AAV9 undergoes high-speed retrograde transport in the Rab7-positive late endosome/lysosome

AAV9 was also found to move retrograde in a more directional manner than the general endosome population after entry at the axon terminus. Retrograde-directed AAV9 moved at higher velocities, made runs of a longer distance, and progressed further total distance than retrograde-directed Lysotracker-, GFP-Rab5-, or GFP-Rab7-labeled endosomes (Figure 7a–c; all P < 0.001). Retrograde-directed AAV9 also spent less time paused than GFP-Rab5- or GFP-Rab7-labeled endosomes, although no difference was detected with Lysotracker-labeled endosomes (Figure 7d; P < 0.0001). As was the case for anterograde-directed populations, the duration of individual pauses did not differ among these groups, with the exception of a small increase in pause duration for GFP-Rab5-labeled endosomes (Supplementary Table S1; P = 0.014). Thus, after entry at the axon terminus, AAV9 enters endosomal compartments that are targeted for retrograde transport to the cell body.

Figure 7.

AAV9 undergoes retrograde transport within highly motile Rab7-positive late endosomes/lysosomes. Retrograde-directed AAV9 puncta were tracked within the microfluidic groove from 1 to 5 hours after specific application to the axon side of the chamber. (a–d) Box plots portray quantified axonal transport parameters. Stars depict the statistical comparison of retrograde-directed AAV9 against each intracellular compartment, as well as against GFP-Rab7- or Lysotracker-colocalized AAV9 subpopulations. ***P < 0.001; **P < 0.01; *P < 0.05. Whiskers represent the 5–95th percentile, with outliers omitted due to large sample sizes. Retrograde-directed AAV9 puncta (a) move at higher average velocities, (b) make longer runs, and (c) progress further total distance than any of the examined endosomal compartments, and also (d) spend less time paused than GFP-Rab5- and GFP-Rab7-labeled endosomes. No significant differences were detected between GFP-Rab7-colocalized AAV9 and AAV9 alone, except for a small increase in time spent paused when colocalized with GFP-Rab7. Lysotracker-colocalized AAV9 moved more slowly, made shorter runs, progressed less total distance, and spent more time paused than the AAV9 retrograde population as a whole. (e–f) Ratio comparisons of data from a–d indicate that late endosomes/lysosomes move differently when carrying AAV9. Stars represent a statistical comparison between those labeled endosomes which colocalized with AAV9 and the labeled endosome population as a whole (i.e., the two populations compared within each bar). ***P < 0.001; *P < 0.05. (e) GFP-Rab7-labeled late endosomes/lysosomes moved faster, made longer runs, progressed further distance, and spent less time paused when colocalized with AAV9. (f) By contrast, Lysotracker-labeled late endosomes/lysosomes made shorter runs, progressed less total distance, and spent more time paused when colocalized with AAV9. AAV, adeno-associated virus.

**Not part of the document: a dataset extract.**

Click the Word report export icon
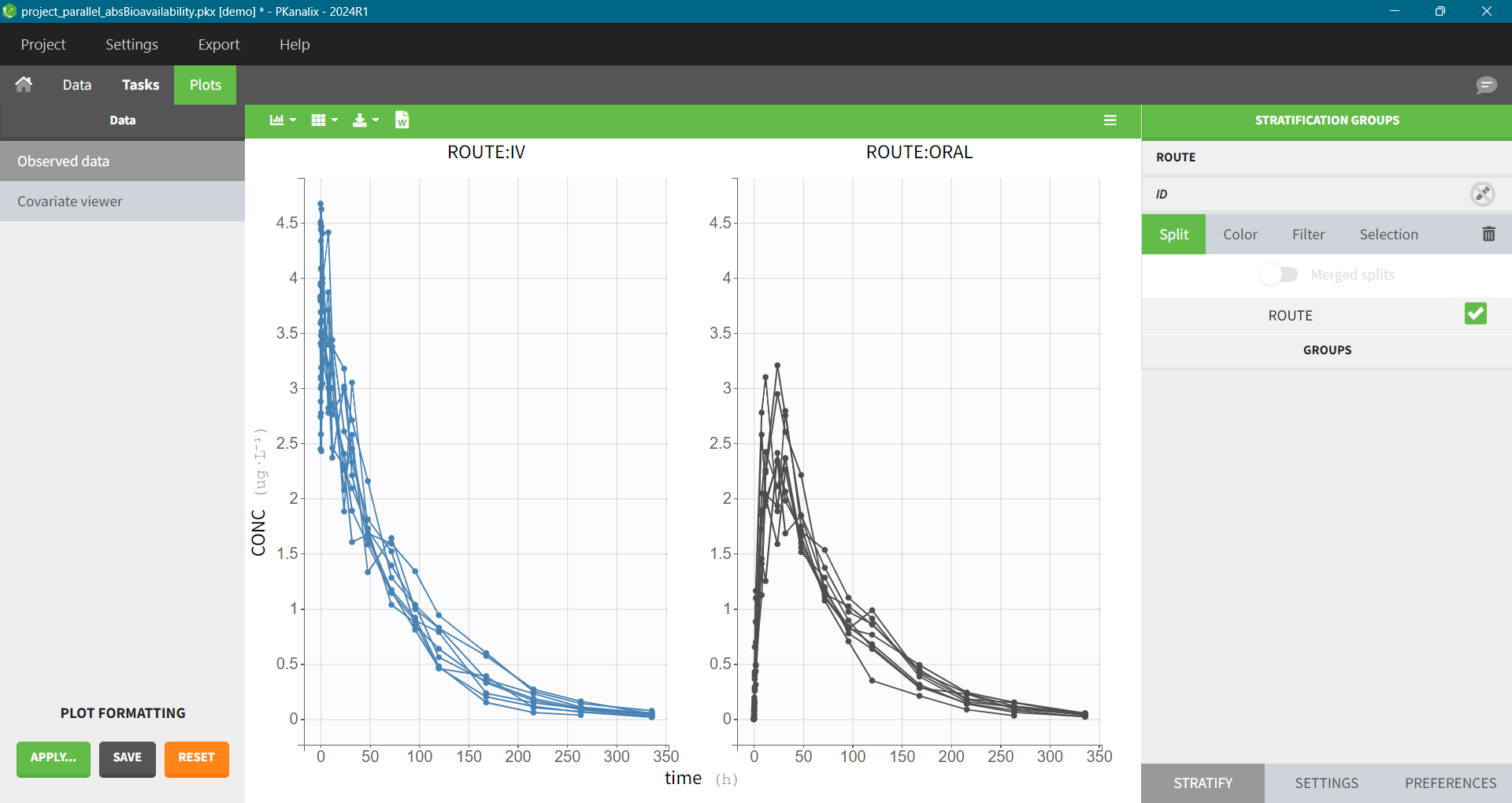This screenshot has width=1512, height=803. coord(402,120)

To further characterize the retrograde transport of AAV9, we tracked all retrograde-directed GFP-Rab7- or Lysotracker-colocalized AAV9 puncta that were acquired during live imaging (Figure 4). These tracking data were analyzed using the same parameters as above (Supplementary Table S1e–f), facilitating the direct comparison of these compartmentalized subpopulations to the AAV9 retrograde population as a whole. Although both Rab7- and Lysotracker-colocalized AAV9 had a unimodal distribution of instantaneous velocities, the Lysotracker-colocalized distribution was more narrow, rarely moving faster than 1.2 µm/second (Supplementary Figure S2). Statistical comparison indicated that Lysotracker-colocalized AAV9 moved at a slower average velocity, made shorter runs, traveled less total distance, and spent more time paused than the AAV9 retrograde-directed population as a whole (all P < 0.0001). By contrast, no significant differences were observed between Rab7-colocalized AAV9 and the overall retrograde AAV9 population in terms of movement speed, run length, or distance progressed (Figure 7a–d). Thus, GFP-Rab7-colocalized AAV9 is a faster and more directional component of AAV9 retrograde transport, although Lysotracker-labeled acidic late endosomes/lysosomes appear to play an important role as well.

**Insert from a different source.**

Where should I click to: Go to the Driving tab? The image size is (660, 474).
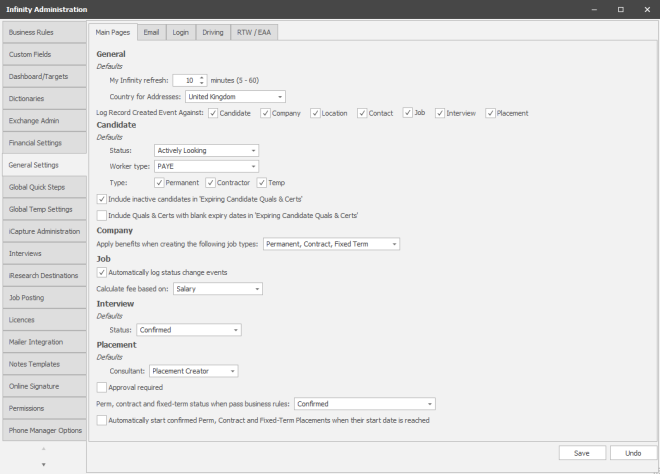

In addition, endosomes labeled with either GFP-Rab7 or Lysotracker were found to move differently when colocalized with AAV9. Lysotracker-labeled endosomes made shorter runs, progressed less total distance, and spent more time paused when carrying AAV9, although no difference in the average velocity of movement was detected (Figure 7f; all P < 0.0001). By contrast, when carrying AAV9, GFP-Rab7-labeled endosomes moved at higher average velocities, made longer runs, progressed further total distance, and spent less time paused than GFP-Rab7 endosomes alone (Figure 7e; P = 0.0226; P < 0.0001; P = 0.0005; P = 0.0226). This could result from the transport of AAV9 within a specific subpopulation of fast-moving Rab7-positive endosomes, or from a cargo-induced modification of the late endosome/lysosome. If the former is true, one possible subpopulation would be autophagosomes, which are Rab7 positive and have been shown to make long retrograde runs in the axon.³² To label autophagosomes, we transfected microfluidic cultures with GFP-LC3 (provided by Tamotsu Yoshimori, Osaka University, Osaka, Japan) in experiments identical to those described in Figure 4. GFP-LC3 diffusely stains the neuronal cytosol,³² allowing AAV9 in transfected axons to be counted. We counted 493 GFP-LC3-labeled autophagosomes and 128 AAV9 puncta in transfected axons following application of mCy3-AAV9 to the axon channel. Surprisingly, only one colocalized punctum was observed. This punctum did not progress more than 10 µm in either direction. Thus, it is unlikely that the increased retrograde speed of Rab7-labeled endosomes that are associated with AAV9 results from the selective targeting of AAV9 to autophagosomes.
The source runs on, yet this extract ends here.